Wednesday, May 14, 2008

Thank GOD for Wednesday.

I've been very prickly the past few days. VERY prickly. Plus, I almost fell asleep at my desk at my new job TWICE in the past two days. That's not good. I'm hoping it's tiredness/PMS and not something worse. Like narcolepsy.

MOVIE REVIEWS (of books that were made into movies):

Into the Wild: Jesus, I fucking hate hippies. Bad childhood, rich boy? Suck it up and deal. Not even Hal Holbrook could redeem this dreck. And Sean Penn is a terrible director. Terrible. Which is a pity, because I really liked that one book by the author of Into the Wild - you know, the one about the polygamist Mormons? That one?
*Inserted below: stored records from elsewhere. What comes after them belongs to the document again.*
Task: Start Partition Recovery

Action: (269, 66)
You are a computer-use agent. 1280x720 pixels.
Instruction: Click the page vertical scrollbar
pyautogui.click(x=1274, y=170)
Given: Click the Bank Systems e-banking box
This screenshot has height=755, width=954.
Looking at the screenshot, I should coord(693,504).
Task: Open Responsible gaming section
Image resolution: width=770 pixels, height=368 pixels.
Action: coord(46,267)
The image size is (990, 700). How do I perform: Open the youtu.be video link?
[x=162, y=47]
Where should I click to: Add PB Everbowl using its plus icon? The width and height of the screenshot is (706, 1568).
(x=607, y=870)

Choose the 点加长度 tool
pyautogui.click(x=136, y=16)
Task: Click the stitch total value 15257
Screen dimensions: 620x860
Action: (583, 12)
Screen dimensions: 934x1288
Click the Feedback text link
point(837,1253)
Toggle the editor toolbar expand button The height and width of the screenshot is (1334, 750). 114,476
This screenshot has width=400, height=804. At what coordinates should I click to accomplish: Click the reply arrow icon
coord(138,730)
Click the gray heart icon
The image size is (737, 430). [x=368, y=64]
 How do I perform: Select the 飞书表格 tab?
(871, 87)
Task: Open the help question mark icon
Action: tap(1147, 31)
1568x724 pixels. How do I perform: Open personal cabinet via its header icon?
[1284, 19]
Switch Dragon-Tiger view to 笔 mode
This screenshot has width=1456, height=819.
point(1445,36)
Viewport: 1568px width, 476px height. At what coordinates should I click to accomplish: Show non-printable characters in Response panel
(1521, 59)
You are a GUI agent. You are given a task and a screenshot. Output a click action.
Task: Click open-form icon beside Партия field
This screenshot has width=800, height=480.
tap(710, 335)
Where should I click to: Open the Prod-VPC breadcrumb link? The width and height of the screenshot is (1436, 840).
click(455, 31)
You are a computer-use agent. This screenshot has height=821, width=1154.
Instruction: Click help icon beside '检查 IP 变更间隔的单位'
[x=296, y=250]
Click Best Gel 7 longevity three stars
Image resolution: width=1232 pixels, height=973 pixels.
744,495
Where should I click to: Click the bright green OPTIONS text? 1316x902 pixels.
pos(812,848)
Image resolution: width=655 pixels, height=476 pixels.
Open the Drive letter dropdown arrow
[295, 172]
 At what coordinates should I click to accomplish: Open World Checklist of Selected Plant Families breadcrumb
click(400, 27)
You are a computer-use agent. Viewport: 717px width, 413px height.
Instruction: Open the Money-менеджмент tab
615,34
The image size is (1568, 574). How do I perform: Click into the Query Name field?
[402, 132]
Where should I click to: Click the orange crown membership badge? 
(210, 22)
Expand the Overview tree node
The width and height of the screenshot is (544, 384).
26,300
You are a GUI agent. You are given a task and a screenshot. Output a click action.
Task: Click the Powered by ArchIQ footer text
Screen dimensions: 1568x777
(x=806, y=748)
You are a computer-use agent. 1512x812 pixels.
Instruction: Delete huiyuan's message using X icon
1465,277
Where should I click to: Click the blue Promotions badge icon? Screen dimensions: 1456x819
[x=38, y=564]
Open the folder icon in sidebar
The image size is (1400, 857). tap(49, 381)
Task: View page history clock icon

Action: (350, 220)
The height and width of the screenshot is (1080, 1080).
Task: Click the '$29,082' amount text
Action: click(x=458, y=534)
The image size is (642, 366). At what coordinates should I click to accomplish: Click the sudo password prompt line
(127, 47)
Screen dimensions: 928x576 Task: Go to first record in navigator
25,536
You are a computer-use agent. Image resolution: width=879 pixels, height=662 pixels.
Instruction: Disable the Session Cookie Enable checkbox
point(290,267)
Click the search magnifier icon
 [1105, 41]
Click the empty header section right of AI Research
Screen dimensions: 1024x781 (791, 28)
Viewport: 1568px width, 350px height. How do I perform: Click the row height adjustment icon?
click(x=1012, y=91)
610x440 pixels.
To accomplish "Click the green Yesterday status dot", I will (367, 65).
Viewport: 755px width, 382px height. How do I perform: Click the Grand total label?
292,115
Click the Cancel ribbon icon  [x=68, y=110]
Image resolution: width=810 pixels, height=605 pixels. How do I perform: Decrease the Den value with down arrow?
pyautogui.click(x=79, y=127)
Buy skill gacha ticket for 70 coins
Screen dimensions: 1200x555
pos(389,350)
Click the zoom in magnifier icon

Really good.

Gone Baby Gone: Casey Affleck is horribly wooden, but man, did this movie move! I really liked it. Plus, Ed Harris was awesome, as were Amy Madigan and Amy Ryan. Ben Affleck, surprisingly good director. I know. I wouldn't have believed it either. I think I need to read some Dennis Lehane.

O.k., I'm going to try and read some blogs since I don't have time because of that whole work thing. Plus the narcolepsy.

Monday, May 12, 2008

Working 9 to 5

Today was my first day at work.

It went very well except for:

**The panic attack I had on the drive in. I had to pull over to the side of the road and do some deep breathing while muttering into my cell that I was going to die and listening to the husband tell me, no, you're not. If I didn't have such a visceral reaction to him telling me what to do, it would be much more soothing much more quickly.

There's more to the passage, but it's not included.